§ Data entries
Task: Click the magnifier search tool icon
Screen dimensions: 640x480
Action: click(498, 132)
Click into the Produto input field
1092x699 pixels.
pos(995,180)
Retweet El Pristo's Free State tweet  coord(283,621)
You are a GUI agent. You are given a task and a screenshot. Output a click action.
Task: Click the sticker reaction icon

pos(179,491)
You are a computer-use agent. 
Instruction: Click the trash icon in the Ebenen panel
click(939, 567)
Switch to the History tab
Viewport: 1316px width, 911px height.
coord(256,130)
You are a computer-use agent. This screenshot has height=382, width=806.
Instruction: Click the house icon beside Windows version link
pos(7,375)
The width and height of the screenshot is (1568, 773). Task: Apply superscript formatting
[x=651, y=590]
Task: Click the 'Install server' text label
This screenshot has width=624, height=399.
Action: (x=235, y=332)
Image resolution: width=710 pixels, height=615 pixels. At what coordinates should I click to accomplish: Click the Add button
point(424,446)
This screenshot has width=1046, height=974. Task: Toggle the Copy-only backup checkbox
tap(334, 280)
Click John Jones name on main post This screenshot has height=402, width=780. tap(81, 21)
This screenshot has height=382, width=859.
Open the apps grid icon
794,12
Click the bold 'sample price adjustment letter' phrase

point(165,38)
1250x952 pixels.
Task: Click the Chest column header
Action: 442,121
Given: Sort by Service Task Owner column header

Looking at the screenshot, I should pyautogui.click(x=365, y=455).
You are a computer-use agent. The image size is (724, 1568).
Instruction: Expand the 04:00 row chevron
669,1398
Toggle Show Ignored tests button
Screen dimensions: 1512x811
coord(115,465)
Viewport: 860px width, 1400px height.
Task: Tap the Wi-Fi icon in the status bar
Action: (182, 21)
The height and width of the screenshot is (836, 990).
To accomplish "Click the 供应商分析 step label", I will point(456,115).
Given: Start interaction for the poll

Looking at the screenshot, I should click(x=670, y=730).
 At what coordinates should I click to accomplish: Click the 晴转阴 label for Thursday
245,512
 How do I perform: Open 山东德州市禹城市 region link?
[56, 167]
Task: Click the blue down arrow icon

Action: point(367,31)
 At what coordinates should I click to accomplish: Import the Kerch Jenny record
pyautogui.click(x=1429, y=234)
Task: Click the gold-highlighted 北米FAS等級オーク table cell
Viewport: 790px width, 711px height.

§ Exercise description
Copy out the records above verbatim, starting at the line that contains "Task: Click the gold-highlighted" and continuing through the last line of the records.

§ Correct response
Task: Click the gold-highlighted 北米FAS等級オーク table cell
Viewport: 790px width, 711px height.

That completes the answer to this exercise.